|
ベクターの開発
発現の確認が簡単にでき、しかも、観察後に培養を続けたり、仮親に移植したりすることが可能なマーカーとして発光オワンクラゲの産生するgreen fluorescent protein(GFP)遺伝子を選んだ。胚発生の初期から発現を観察できるようにGFPをchicken beta-actinのpromoter、cytomegalo virusのenhancerに結合したものを作製した。

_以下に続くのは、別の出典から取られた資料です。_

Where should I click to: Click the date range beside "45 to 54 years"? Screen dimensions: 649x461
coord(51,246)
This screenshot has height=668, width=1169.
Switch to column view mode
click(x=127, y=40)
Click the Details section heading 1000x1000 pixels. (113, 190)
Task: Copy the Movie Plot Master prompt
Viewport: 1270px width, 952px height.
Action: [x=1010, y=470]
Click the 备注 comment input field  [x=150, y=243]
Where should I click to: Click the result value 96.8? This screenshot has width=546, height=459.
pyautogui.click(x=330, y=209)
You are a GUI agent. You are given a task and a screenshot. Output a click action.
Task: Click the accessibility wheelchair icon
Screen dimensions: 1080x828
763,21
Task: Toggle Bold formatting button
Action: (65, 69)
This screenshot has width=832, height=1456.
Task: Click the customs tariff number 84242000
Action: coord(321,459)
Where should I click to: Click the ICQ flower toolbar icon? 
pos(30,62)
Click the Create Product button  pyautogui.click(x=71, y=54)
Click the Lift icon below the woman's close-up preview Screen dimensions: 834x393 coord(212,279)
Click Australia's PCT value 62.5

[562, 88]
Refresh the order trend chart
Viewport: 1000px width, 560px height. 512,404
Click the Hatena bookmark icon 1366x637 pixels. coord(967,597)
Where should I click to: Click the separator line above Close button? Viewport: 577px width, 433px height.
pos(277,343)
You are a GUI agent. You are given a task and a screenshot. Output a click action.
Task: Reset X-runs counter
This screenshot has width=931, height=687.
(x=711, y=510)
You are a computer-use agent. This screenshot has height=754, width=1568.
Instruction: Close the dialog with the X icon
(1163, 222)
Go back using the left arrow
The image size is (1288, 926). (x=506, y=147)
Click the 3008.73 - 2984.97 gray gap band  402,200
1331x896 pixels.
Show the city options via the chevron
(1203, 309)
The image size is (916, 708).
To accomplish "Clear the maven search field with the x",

マイクロインジェクションによるトランスジェニックマウスの作製
予定に従い、現在まで約2000個以上の卵子に遺伝子を注入して40ライン以上のトランスジェニックマウスを作製した。いずれも卵子の段階で緑色の蛍光を発することが確認された。現在、性染色体への組み込みを確認するため交配により検討を行っている。
Fish法によるintegration siteの検討
より簡単に性染色体への組み込みを確認するために、Fishi法による観察法の条件の設定を行いつつある。これは、事項に述べる胚性幹細胞(ES細胞)を使用した方法をとるためには必須のステップである。
ES細胞を用いたGFPランスジェニックマウスの作製
GFPとneo耐性遺伝子をES細胞に電気的に導入し、現在までに約30クローンの緑色蛍光をもつES細胞を得た。この中からカリオタイプを検査したところ、正常なクローンが8つ得られたのでこれらのクローンへの組み込み部位をFish法により検討中である。まらさらに同様なES細胞のラインを次々と作製している段階である。
|